Intuitively, I can visualize a function that diverges to $\infty$ at a point, decreases to a saddle point at the antipodal point, and decreases to $-\infty$ in both directions along the cylinder axis. But I don't even know how to go about proving whether a fundamental solution exists -- since the cylinder is not simply connected, I can't conformally map it to the disk, for instance.
My question is a special case of a previous unanswered question, for which I'm also going to add a bounty.
The cylinder (of unit radius, for simplicity) is obtained from the infinite strip $S = \{z\in \mathbb C: |\operatorname{Im}z|<\pi \}$ by identifying its sides.
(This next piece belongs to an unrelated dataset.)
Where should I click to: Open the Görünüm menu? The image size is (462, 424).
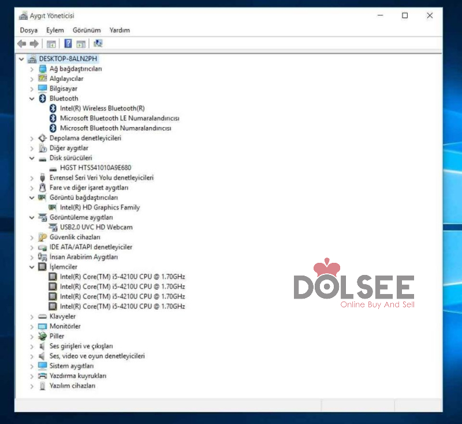87,30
What you need is Neumann Green's function for $S$ (i.e., with zero normal derivative on $\partial S$), because it will remain harmonic after gluing the sides. And to find this function, you can use conformal maps: under a conformal map, normal derivative is multiplied by a positive factor.
On the right half-plane $P$, the Neumann Green's function with pole at $1$ is $$u(z)= -\frac{1}{2\pi} \log|(z-1)(z+1)| = -\frac{1}{2\pi} \log| z^2-1|$$ (compare this to $ -\frac{1}{2\pi} \log\frac{|z-1|}{|z+1|}$ for the Dirichlet condition). The exponential map $z\mapsto \exp(z/2)$ sends $S$ onto $P$. Therefore, $$-\frac{1}{2\pi} \log|e^z-1|$$ does the job on $S$ (with pole at $0$). However, the lack of left-right symmetry is annoying. It's better to average this function with its reflection $-\frac{1}{2\pi} \log|e^{-z}-1|$, thus arriving at $$g(z,0) = -\frac{1}{4\pi} \log|(e^z-1)(e^{-z}-1)| = -\frac{1}{4\pi} \log|2 - 2 \cosh z| $$
This looks like you expected, if you imagine $y=\pm \pi$ being glued together:
By the way: as the radius of cylinder shrinks to $0$ (equivalently, we take a large-scale view of the above function), we approach one-dimensional Green's function, which can be written as a multiple of $-|x|$ (in the original, non-symmetric form, we'd have a multiple of $\min(0,-x)$ instead).